▸ **ФРАГМЕНТ ИСТОЧНИКА**

Есть плацдарм!
В шесть утра по сигналу поднялись в атаку все десантные части в районе Станички. На правом фланге штурмовали южную окраину Новороссийска части 255–й бригады, в направлении кладбища и высоты 307.2 двинулись подразделения полковника Горпищенко. Левее, вдоль берега вступили в бой батальоны нашей бригады.
Оставив наше ночное убежище — бетонный чан, мы с Красниковым выползли к железнодорожному полотну и залегли за насыпью.
Перед нами открывалась широкая прибрежная равнина, изрытая снарядами, кое — где мигали вспышки вражеских пулеметов и вдали — разрывы снарядов.
Дружно и лихо шли в атаку наши батальоны: справа — 16–й, слева — 305–й. Охватывая с двух сторон Лагерный поселок и безымянный хутор, занятые врагом, морские пехотинцы двигались навстречу ураганному огню, сами стреляли на ходу. Редели ряды, но цепи атакующих неумолимо приближались к поселкам и продвигались короткими перебежками, стреляя из — за укрытий. Враг неистовствовал, изрыгал ливни артиллерийского, минометного, пулеметного огня, но морскую пехоту удержать не мог.

▸ **ПРЕДОСТАВЛЕННЫЕ ДАННЫЕ**
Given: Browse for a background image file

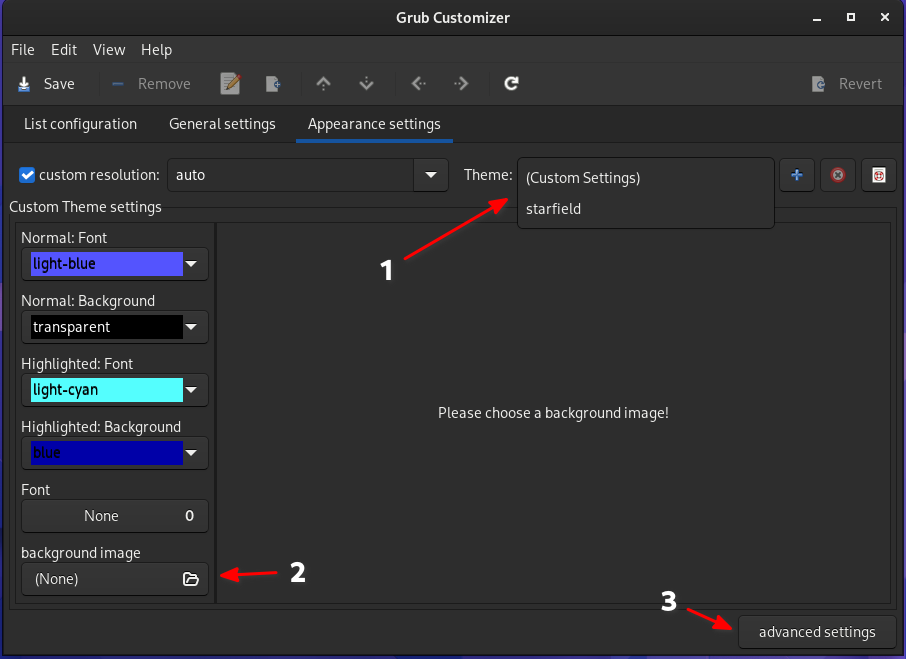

▸ **ЗАДАНИЯ**
A: Объясните по отрывку, почему все десантные части в районе Станички поднялись в атаку одновременно, в шесть утра. Ответ дайте в одном–трёх предложениях.
B: Верните из отрывка дословно весь текст, начиная со слов «Перед нами открывалась» и до слов «удержать не мог.» включительно.
Приведённые данные представляют собой отдельный материал, не связанный с отрывком.

▸ **ПОЛНЫЕ ОТВЕТЫ**
A: Все десантные части в районе Станички поднялись в атаку одновременно, потому что сделали это по общему сигналу. Этот сигнал был подан в шесть утра.

B:
Перед нами открывалась широкая прибрежная равнина, изрытая снарядами, кое — где мигали вспышки вражеских пулеметов и вдали — разрывы снарядов.
Дружно и лихо шли в атаку наши батальоны: справа — 16–й, слева — 305–й. Охватывая с двух сторон Лагерный поселок и безымянный хутор, занятые врагом, морские пехотинцы двигались навстречу ураганному огню, сами стреляли на ходу. Редели ряды, но цепи атакующих неумолимо приближались к поселкам и продвигались короткими перебежками, стреляя из — за укрытий. Враг неистовствовал, изрыгал ливни артиллерийского, минометного, пулеметного огня, но морскую пехоту удержать не мог.